** start **

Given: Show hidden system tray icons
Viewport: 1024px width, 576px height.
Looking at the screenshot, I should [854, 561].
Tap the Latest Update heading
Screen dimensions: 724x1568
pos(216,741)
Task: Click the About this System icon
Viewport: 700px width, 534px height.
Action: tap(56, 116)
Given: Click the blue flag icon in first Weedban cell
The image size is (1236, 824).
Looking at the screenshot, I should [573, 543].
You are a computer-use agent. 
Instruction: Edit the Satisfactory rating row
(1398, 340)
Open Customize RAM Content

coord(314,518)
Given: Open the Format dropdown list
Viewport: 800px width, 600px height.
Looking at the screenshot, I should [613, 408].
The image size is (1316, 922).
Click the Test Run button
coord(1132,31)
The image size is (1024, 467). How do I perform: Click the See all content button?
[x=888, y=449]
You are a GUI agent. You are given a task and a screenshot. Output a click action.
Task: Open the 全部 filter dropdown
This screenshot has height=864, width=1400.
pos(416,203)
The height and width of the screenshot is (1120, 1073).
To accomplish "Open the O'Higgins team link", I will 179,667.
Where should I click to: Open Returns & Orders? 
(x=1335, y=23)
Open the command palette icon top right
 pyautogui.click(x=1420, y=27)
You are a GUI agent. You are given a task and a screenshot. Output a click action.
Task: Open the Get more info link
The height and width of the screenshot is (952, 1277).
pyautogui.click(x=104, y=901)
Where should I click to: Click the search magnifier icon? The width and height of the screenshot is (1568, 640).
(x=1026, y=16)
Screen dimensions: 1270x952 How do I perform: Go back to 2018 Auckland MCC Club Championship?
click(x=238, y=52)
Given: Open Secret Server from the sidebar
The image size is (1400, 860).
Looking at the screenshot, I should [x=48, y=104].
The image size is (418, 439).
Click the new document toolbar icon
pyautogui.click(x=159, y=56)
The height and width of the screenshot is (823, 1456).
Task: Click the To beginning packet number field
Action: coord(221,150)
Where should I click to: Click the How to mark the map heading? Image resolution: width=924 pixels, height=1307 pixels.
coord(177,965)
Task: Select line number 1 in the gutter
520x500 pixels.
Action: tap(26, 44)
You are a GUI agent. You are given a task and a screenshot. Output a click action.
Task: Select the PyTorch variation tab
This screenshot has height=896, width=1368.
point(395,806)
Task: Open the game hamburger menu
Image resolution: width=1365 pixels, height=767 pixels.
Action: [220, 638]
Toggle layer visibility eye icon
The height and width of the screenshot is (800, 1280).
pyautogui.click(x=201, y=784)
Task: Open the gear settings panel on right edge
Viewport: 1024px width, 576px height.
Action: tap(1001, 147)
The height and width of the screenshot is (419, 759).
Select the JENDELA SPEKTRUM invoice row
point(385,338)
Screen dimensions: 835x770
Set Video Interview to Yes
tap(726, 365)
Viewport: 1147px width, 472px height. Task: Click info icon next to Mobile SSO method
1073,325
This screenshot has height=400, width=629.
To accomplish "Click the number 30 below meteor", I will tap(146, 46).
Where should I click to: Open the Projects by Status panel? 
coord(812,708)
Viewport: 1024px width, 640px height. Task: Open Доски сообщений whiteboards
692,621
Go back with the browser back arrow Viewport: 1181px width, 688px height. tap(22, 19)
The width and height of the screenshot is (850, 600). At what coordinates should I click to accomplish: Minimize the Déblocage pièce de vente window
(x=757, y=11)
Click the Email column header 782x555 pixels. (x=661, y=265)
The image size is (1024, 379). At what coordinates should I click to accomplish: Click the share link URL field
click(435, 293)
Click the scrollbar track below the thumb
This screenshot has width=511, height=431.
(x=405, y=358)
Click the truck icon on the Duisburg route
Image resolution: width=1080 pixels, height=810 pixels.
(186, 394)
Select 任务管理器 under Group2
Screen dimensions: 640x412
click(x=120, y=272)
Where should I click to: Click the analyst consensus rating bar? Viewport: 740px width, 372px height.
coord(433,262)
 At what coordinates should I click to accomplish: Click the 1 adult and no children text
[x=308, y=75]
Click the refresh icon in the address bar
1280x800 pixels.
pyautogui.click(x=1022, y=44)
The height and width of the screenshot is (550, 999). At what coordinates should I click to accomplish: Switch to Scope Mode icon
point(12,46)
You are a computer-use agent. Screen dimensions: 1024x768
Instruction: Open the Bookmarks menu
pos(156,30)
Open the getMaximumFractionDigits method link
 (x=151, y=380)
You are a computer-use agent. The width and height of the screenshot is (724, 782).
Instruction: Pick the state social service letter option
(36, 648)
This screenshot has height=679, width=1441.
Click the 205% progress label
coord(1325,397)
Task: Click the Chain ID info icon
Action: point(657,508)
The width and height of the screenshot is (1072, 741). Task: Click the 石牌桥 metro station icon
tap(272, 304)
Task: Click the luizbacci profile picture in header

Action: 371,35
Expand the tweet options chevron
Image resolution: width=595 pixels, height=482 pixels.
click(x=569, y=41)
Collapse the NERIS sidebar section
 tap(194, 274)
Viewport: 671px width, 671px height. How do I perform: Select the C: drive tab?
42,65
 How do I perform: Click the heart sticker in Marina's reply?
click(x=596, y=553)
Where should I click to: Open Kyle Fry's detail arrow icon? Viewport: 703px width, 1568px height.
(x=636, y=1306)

** end **

Problem. Output every line of the records above as a Markdown table with the columns Row and Line, numbering the rows in order and leaving out blank lines.

Written answer.
| Row | Line |
|---|---|
| 1 | Given: Show hidden system tray icons |
| 2 | Viewport: 1024px width, 576px height. |
| 3 | Looking at the screenshot, I should [854, 561]. |
| 4 | Tap the Latest Update heading |
| 5 | Screen dimensions: 724x1568 |
| 6 | pos(216,741) |
| 7 | Task: Click the About this System icon |
| 8 | Viewport: 700px width, 534px height. |
| 9 | Action: tap(56, 116) |
| 10 | Given: Click the blue flag icon in first Weedban cell |
| 11 | The image size is (1236, 824). |
| 12 | Looking at the screenshot, I should [573, 543]. |
| 13 | You are a computer-use agent.  |
| 14 | Instruction: Edit the Satisfactory rating row |
| 15 | (1398, 340) |
| 16 | Open Customize RAM Content |
| 17 | coord(314,518) |
| 18 | Given: Open the Format dropdown list |
| 19 | Viewport: 800px width, 600px height. |
| 20 | Looking at the screenshot, I should [613, 408]. |
| 21 | The image size is (1316, 922). |
| 22 | Click the Test Run button |
| 23 | coord(1132,31) |
| 24 | The image size is (1024, 467). How do I perform: Click the See all content button? |
| 25 | [x=888, y=449] |
| 26 | You are a GUI agent. You are given a task and a screenshot. Output a click action. |
| 27 | Task: Open the 全部 filter dropdown |
| 28 | This screenshot has height=864, width=1400. |
| 29 | pos(416,203) |
| 30 | The height and width of the screenshot is (1120, 1073). |
| 31 | To accomplish "Open the O'Higgins team link", I will 179,667. |
| 32 | Where should I click to: Open Returns & Orders?  |
| 33 | (x=1335, y=23) |
| 34 | Open the command palette icon top right |
| 35 |  pyautogui.click(x=1420, y=27) |
| 36 | You are a GUI agent. You are given a task and a screenshot. Output a click action. |
| 37 | Task: Open the Get more info link |
| 38 | The height and width of the screenshot is (952, 1277). |
| 39 | pyautogui.click(x=104, y=901) |
| 40 | Where should I click to: Click the search magnifier icon? The width and height of the screenshot is (1568, 640). |
| 41 | (x=1026, y=16) |
| 42 | Screen dimensions: 1270x952 How do I perform: Go back to 2018 Auckland MCC Club Championship? |
| 43 | click(x=238, y=52) |
| 44 | Given: Open Secret Server from the sidebar |
| 45 | The image size is (1400, 860). |
| 46 | Looking at the screenshot, I should [x=48, y=104]. |
| 47 | The image size is (418, 439). |
| 48 | Click the new document toolbar icon |
| 49 | pyautogui.click(x=159, y=56) |
| 50 | The height and width of the screenshot is (823, 1456). |
| 51 | Task: Click the To beginning packet number field |
| 52 | Action: coord(221,150) |
| 53 | Where should I click to: Click the How to mark the map heading? Image resolution: width=924 pixels, height=1307 pixels. |
| 54 | coord(177,965) |
| 55 | Task: Select line number 1 in the gutter |
| 56 | 520x500 pixels. |
| 57 | Action: tap(26, 44) |
| 58 | You are a GUI agent. You are given a task and a screenshot. Output a click action. |
| 59 | Task: Select the PyTorch variation tab |
| 60 | This screenshot has height=896, width=1368. |
| 61 | point(395,806) |
| 62 | Task: Open the game hamburger menu |
| 63 | Image resolution: width=1365 pixels, height=767 pixels. |
| 64 | Action: [220, 638] |
| 65 | Toggle layer visibility eye icon |
| 66 | The height and width of the screenshot is (800, 1280). |
| 67 | pyautogui.click(x=201, y=784) |
| 68 | Task: Open the gear settings panel on right edge |
| 69 | Viewport: 1024px width, 576px height. |
| 70 | Action: tap(1001, 147) |
| 71 | The height and width of the screenshot is (419, 759). |
| 72 | Select the JENDELA SPEKTRUM invoice row |
| 73 | point(385,338) |
| 74 | Screen dimensions: 835x770 |
| 75 | Set Video Interview to Yes |
| 76 | tap(726, 365) |
| 77 | Viewport: 1147px width, 472px height. Task: Click info icon next to Mobile SSO method |
| 78 | 1073,325 |
| 79 | This screenshot has height=400, width=629. |
| 80 | To accomplish "Click the number 30 below meteor", I will tap(146, 46). |
| 81 | Where should I click to: Open the Projects by Status panel?  |
| 82 | coord(812,708) |
| 83 | Viewport: 1024px width, 640px height. Task: Open Доски сообщений whiteboards |
| 84 | 692,621 |
| 85 | Go back with the browser back arrow Viewport: 1181px width, 688px height. tap(22, 19) |
| 86 | The width and height of the screenshot is (850, 600). At what coordinates should I click to accomplish: Minimize the Déblocage pièce de vente window |
| 87 | (x=757, y=11) |
| 88 | Click the Email column header 782x555 pixels. (x=661, y=265) |
| 89 | The image size is (1024, 379). At what coordinates should I click to accomplish: Click the share link URL field |
| 90 | click(435, 293) |
| 91 | Click the scrollbar track below the thumb |
| 92 | This screenshot has width=511, height=431. |
| 93 | (x=405, y=358) |
| 94 | Click the truck icon on the Duisburg route |
| 95 | Image resolution: width=1080 pixels, height=810 pixels. |
| 96 | (186, 394) |
| 97 | Select 任务管理器 under Group2 |
| 98 | Screen dimensions: 640x412 |
| 99 | click(x=120, y=272) |
| 100 | Where should I click to: Click the analyst consensus rating bar? Viewport: 740px width, 372px height. |
| 101 | coord(433,262) |
| 102 |  At what coordinates should I click to accomplish: Click the 1 adult and no children text |
| 103 | [x=308, y=75] |
| 104 | Click the refresh icon in the address bar |
| 105 | 1280x800 pixels. |
| 106 | pyautogui.click(x=1022, y=44) |
| 107 | The height and width of the screenshot is (550, 999). At what coordinates should I click to accomplish: Switch to Scope Mode icon |
| 108 | point(12,46) |
| 109 | You are a computer-use agent. Screen dimensions: 1024x768 |
| 110 | Instruction: Open the Bookmarks menu |
| 111 | pos(156,30) |
| 112 | Open the getMaximumFractionDigits method link |
| 113 |  (x=151, y=380) |
| 114 | You are a computer-use agent. The width and height of the screenshot is (724, 782). |
| 115 | Instruction: Pick the state social service letter option |
| 116 | (36, 648) |
| 117 | This screenshot has height=679, width=1441. |
| 118 | Click the 205% progress label |
| 119 | coord(1325,397) |
| 120 | Task: Click the Chain ID info icon |
| 121 | Action: point(657,508) |
| 122 | The width and height of the screenshot is (1072, 741). Task: Click the 石牌桥 metro station icon |
| 123 | tap(272, 304) |
| 124 | Task: Click the luizbacci profile picture in header |
| 125 | Action: 371,35 |
| 126 | Expand the tweet options chevron |
| 127 | Image resolution: width=595 pixels, height=482 pixels. |
| 128 | click(x=569, y=41) |
| 129 | Collapse the NERIS sidebar section |
| 130 |  tap(194, 274) |
| 131 | Viewport: 671px width, 671px height. How do I perform: Select the C: drive tab? |
| 132 | 42,65 |
| 133 |  How do I perform: Click the heart sticker in Marina's reply? |
| 134 | click(x=596, y=553) |
| 135 | Where should I click to: Open Kyle Fry's detail arrow icon? Viewport: 703px width, 1568px height. |
| 136 | (x=636, y=1306) |